Subclassed by nmrLinearRegressionWindowSolver< _elementType >

Public Types

typedef _elementType ElementType
typedef cmnTypeTraits<_elementType>::VaArgPromotion SummationType

Public Functions

inline nmrLinearRegressionSolver(_elementType tol = cmnTypeTraits<_elementType>::DefaultTolerance)

Constructor

Parameters:

tol – Tolerance to use when checking for infinite slope (default from cmnTypeTraits)

inline virtual ~nmrLinearRegressionSolver()
inline size_t NumPoints() const

Returns number of sampled points

inline _elementType GetTolerance() const

Returns the tolerance used when checking for infinite slope.

inline void SetTolerance(_elementType tol)

Set the tolerance used when checking for infinite slope.

inline virtual void Clear()

Initialize the accumulators (i.e., clear all sample points)

virtual bool Sample(const _elementType &x, const _elementType &y)

Sample the specified x,y pair. Always returns true, but derived classes could return false (e.g., if checking for overflow)

inline virtual bool Sample(const vctFixedSizeVector<_elementType, 2> &in)

Sample the specified x,y pair, provided as a vector.

inline virtual bool Sample(const vctFixedSizeConstVectorRef<_elementType, 2, 1> &in)

Sample the specified x,y pair, provided as a vector ref.

inline virtual bool Sample(const vctDynamicVector<_elementType> &x, const vctDynamicVector<_elementType> &y)

Sample multiple x and y values, provided as two vctDynamicVectors or two vctDynamicVectorRefs. Returns true unless vector sizes are not equal.
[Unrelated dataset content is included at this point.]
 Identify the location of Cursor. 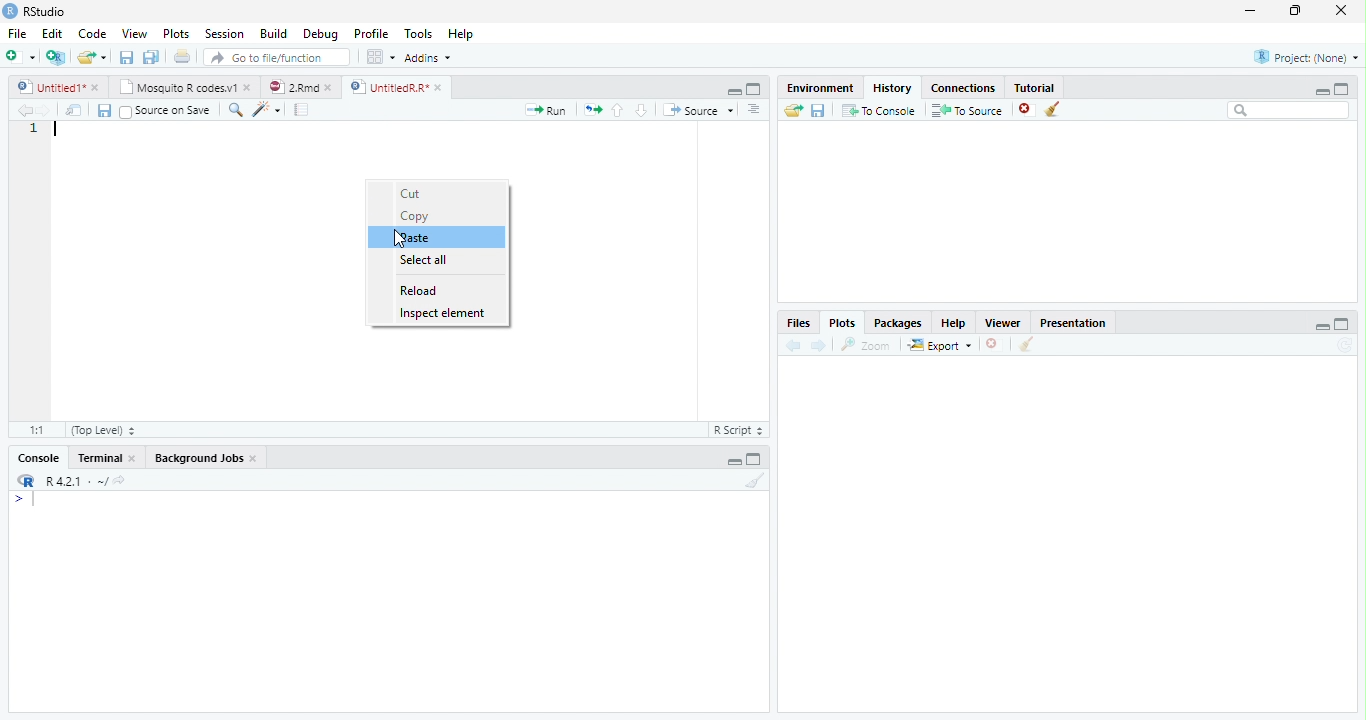
(402, 239).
inline virtual bool Sample(const vctDynamicConstVectorRef<_elementType> &x, const vctDynamicConstVectorRef<_elementType> &y)
inline virtual bool Sample(const std::vector<_elementType> &x, const std::vector<_elementType> &y)

Sample multiple x and y values, provided as two std::vector objects. Returns true unless vector sizes are not equal.

virtual bool EstimateAsFractions(SummationType &slope_num, SummationType &yint_num, SummationType &denom, SummationType *tse_num = 0)

Estimate the slope and y intercept as fractions: slope = slope_num/denom yint = yint_num/denom tse = tse_num/denom (total square error, divide by numpts to get mse)

virtual bool Estimate(_elementType &slope, _elementType &yint, _elementType *mse = 0)

Estimate the slope and y intercept and (optionally) return the mean square error (MSE). RMS error is the square root of MSE.